風来庵風流記

縁側で、ひなたぼっこでもしながら、あれこれ心に映るよしなしごとを、そこはかとなく書き綴ります。

市川海老蔵

2010-12-18 00:13:19 | スポーツ・芸能好き
 最近はNHKもワイドショー化したものだと、以前、別のブログに書きました。ワイドショーは一種の井戸端会議と言えましょう。最近は井戸がないので、井戸端会議という言葉も死語で、それがワイドショーだったり、あるいは井戸端の代わりに公園やスタバやホテルの喫茶店や白金台のイタリアンだったりするのは時代の流れで、いずれにしてもゴシップ好きは変らないと言うことです。
 それが民放だけでなくNHKもワイドショー化しているということは、言わば一億総“井戸端会議”化しているとも言え、なんだか最近の日本人の内向きで海外に出たがらない引き篭もり状況を連想させて、やや憂鬱になります。

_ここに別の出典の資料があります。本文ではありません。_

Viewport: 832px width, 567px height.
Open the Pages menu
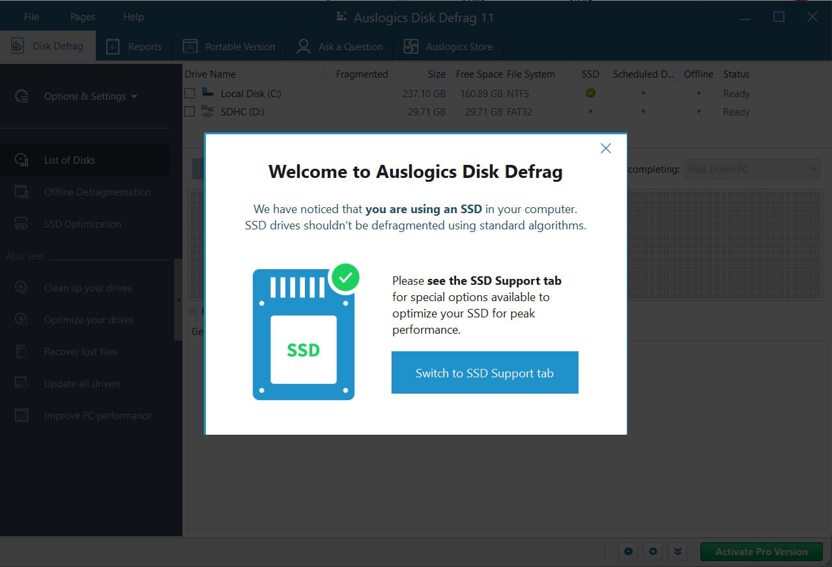pyautogui.click(x=83, y=17)
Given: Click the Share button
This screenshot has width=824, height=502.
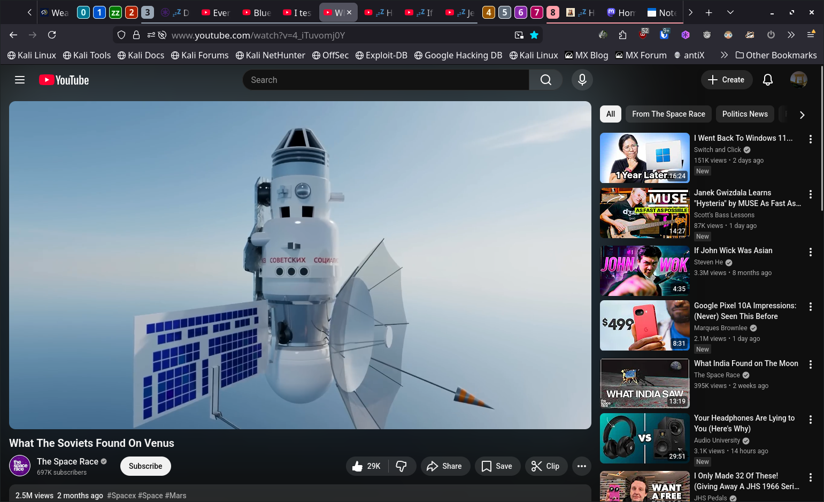Looking at the screenshot, I should (445, 466).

そしてこの一億総“井戸端会議”化がもつ、図式を単純化し平準化し薄っぺらにする圧力のようなものに、やや違和感を覚えずにはいられません。
 最近のワイドショーで最もホットな話題は、表題に書いた市川海老蔵の暴行事件です。天下の(!)NHKも詳細に報じていたのには驚きを禁じえませんでしたが、これもただの芸能界ではなく、伝統芸能の世界だからでしょう。市川海老蔵は、本人に人気があるとか重要な人物だからというわけでは全然なく、ただのスケープゴートとして、NHKが庇護する相撲界と言い、歌舞伎界といい、伝統的に裏の世界との繋がりがある伝統芸能の世界にあって、現代の井戸端会議の格好の標的になっているわけです。
 こうした表と裏の世界は、日本では持ちつ持たれつ、付かず離れずで、社会の陰の部分(金融や娯楽産業など)を構成し、共存してきましたが、他の先進国に倣って、法規制が強まるにつれ、また経済・社会構造が成熟するにつれ、一部は完全に潜伏しつつ、その他のかなりの部分は境界が曖昧になり、表に染み出して表面上は見分けがつかなくなりました。

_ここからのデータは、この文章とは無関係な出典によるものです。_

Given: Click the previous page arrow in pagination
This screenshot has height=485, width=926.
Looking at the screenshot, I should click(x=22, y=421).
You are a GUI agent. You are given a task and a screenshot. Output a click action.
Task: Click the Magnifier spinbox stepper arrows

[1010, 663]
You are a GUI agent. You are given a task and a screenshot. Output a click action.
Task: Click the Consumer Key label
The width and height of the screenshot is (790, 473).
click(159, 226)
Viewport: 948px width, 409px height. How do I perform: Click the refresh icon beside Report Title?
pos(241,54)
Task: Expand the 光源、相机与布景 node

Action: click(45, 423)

 現代の井戸端会議は、現代に残された数少ない裏の世界にも容赦なく光を当て、面白おかしく取り上げて、その実、裏の世界との縁を断ち切る一種のキャンペーンのような意図を隠しているように見えますが、結局、裏の世界が完全に潜伏するか表に染み出して見分けがつかなくなるかを推し進めるだけで、人間の心に闇がある限り、また社会を構成する中では光が当たらない闇が出来る限り、簡単に消えてなくなる類いのものではありません。むしろ潔癖さを追求し、正義感ぶって表面を取り繕ってよしとする現代の日本の風潮には、大衆化という一言では片付けられないような、ある種の脆さや危うさを感じてしまいます。